= Jesse Bullowa =

American medical researcher

Jesse Godrey Moritz Bullowa (October 19, 1879 – November 9, 1943) was an American medical researcher, and an early proponent of controlled clinical trials. From 1928 until his death he was a clinical professor at New York University College of Medicine.

==Early life and education==
Bullowa was born in New York City on October 19, 1879 to Moritz and Mary (née Grunhut) Bullowa. He graduated from the College of the City of New York (now part of [The City University of New York
]) in 1899 and then received his MD from the College of Physicians and Surgeons in 1903. Bullowa was married on September 24, 1907 to Sadie Nones, with whom he had five children.

==Career==
In the late 1920s, he was appointed a clinical professor of pulmonary medicine at New York University College of Medicine and joint director of the pulmonary service of Harlem Hospital with Milton Rosenblüth, where he also worked with William Hallock Park. He later consulted at several other New York hospitals. He was a member of the American Trudeau Society and the Society for Experimental Biology and Medicine, and a Fellow of the New York Academy of Medicine.

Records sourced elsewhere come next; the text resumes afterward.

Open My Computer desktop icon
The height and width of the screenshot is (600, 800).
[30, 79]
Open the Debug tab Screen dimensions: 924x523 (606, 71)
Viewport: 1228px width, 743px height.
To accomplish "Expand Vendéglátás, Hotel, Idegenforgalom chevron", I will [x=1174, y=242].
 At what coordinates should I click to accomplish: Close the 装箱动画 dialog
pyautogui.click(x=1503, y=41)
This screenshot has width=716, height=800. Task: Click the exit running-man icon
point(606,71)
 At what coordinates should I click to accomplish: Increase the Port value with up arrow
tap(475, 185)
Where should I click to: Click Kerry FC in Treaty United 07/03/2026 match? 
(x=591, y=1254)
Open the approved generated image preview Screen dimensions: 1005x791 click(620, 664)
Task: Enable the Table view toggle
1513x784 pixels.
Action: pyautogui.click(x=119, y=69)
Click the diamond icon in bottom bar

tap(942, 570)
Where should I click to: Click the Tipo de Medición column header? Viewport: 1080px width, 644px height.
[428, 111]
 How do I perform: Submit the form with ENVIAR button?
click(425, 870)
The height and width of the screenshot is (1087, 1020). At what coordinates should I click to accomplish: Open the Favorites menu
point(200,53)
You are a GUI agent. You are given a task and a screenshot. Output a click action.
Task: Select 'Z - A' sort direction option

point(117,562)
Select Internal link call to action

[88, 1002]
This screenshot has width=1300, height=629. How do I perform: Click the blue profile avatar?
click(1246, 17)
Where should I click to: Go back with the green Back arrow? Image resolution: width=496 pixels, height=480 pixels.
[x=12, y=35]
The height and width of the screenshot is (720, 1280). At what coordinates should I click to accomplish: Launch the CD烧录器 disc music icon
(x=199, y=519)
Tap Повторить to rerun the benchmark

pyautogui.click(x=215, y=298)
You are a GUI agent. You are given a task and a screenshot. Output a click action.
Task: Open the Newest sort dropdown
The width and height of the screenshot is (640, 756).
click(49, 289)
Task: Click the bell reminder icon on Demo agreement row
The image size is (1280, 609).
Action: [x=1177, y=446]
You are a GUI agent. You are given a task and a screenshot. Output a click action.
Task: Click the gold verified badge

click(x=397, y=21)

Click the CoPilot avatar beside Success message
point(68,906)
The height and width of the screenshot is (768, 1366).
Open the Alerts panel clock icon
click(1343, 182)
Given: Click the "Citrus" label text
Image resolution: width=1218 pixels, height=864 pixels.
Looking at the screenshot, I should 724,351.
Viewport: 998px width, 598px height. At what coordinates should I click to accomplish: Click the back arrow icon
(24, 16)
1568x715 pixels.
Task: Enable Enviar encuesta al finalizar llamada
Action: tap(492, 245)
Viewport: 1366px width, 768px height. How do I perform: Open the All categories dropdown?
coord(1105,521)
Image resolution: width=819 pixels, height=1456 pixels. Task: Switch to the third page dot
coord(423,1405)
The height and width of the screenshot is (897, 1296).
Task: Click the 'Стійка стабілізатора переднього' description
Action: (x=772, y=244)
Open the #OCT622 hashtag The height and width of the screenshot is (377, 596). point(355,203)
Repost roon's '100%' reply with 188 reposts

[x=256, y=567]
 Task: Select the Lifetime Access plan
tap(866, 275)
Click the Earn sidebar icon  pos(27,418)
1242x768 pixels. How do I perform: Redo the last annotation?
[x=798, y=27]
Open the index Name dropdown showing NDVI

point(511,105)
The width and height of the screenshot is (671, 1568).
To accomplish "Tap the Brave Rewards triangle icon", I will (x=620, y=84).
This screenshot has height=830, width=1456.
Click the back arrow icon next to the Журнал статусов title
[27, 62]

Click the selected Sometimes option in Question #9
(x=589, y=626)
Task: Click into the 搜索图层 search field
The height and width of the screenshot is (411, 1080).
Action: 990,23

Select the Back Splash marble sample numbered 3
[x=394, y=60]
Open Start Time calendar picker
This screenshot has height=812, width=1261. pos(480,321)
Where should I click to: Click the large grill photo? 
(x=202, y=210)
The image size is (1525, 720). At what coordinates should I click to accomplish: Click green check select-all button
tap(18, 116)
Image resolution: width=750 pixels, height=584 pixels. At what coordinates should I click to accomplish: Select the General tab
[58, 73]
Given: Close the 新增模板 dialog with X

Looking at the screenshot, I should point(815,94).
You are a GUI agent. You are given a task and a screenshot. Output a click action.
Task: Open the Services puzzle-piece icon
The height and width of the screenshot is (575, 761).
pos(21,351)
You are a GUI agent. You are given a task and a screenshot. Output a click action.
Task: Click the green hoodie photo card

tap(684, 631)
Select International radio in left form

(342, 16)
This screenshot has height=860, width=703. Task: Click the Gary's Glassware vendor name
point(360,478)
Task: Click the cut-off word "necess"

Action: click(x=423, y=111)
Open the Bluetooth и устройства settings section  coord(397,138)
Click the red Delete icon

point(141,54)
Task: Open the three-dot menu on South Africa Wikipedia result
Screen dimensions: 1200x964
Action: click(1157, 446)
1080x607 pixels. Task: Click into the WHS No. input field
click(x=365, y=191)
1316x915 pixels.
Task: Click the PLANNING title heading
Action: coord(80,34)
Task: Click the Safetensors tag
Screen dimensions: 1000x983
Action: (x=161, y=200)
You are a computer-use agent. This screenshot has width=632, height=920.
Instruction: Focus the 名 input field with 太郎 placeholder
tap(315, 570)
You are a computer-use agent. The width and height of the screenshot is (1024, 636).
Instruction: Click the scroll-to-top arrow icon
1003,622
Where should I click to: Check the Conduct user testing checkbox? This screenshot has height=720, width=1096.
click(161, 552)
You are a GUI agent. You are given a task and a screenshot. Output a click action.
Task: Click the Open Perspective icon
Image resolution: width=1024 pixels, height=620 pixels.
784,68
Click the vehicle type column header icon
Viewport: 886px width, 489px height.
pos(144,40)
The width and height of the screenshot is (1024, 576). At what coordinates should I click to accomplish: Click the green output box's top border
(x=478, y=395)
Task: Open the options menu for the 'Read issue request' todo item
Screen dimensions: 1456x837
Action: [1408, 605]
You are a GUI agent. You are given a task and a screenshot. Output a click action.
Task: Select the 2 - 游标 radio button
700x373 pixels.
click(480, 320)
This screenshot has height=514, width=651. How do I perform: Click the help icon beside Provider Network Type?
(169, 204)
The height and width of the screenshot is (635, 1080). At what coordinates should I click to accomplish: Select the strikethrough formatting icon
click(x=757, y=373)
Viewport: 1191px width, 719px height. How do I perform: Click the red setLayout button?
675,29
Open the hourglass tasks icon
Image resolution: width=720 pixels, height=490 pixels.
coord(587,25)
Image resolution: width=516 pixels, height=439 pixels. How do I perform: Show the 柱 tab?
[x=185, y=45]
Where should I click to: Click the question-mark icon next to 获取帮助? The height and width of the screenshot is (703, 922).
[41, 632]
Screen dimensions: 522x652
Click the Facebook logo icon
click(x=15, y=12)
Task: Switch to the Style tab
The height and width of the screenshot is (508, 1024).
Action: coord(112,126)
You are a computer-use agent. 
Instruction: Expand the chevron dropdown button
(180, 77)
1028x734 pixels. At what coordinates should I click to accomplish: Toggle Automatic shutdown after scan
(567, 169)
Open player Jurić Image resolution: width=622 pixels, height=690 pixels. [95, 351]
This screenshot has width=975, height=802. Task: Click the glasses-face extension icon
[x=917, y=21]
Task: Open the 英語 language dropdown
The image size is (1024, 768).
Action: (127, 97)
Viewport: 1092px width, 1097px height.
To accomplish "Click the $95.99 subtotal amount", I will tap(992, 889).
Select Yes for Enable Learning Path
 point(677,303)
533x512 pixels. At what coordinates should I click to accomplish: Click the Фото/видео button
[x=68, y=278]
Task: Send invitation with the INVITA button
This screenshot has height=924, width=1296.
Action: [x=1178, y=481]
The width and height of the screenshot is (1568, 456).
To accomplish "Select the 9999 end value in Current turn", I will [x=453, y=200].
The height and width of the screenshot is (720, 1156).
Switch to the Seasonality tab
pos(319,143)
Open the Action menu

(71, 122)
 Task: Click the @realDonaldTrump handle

He conducted a controlled trial of serum treatment of lobar pneumonia, with funding from Lucius Littauer. He used a study design with alternation of patients to serum vs standard treatments, established inclusion criteria and severity scales, approximated an intention-to-treat analysis, and included nearly 800 participants. His work was published in the Journal of the American Medical Association in 1928; this work "reveals a knowledge and use of statistics which was still unusual among medical researchers at that time" and "stands out as one of the most sophisticated invocations of the controlled clinical trial in the 1920s, and as a self-conscious attempt to justify and promote the methodology". Bullowa acknowledged statistician Louis Israel Dublin for help, and introduced a measure of the "ratio of outcome differences between the two groups divided by the square root of the sum of the squares of the two groups' standard errors", arguing that once the ratio was above 2 then the beneficial treatment should be administered to all patients. He later tested sulfa therapy, serum therapy, and combined therapy in 1939, but despite the results favoring sulfa monotherapy he made post-hoc arguments for the benefit of his serum treatment in sub-stratified patient groups.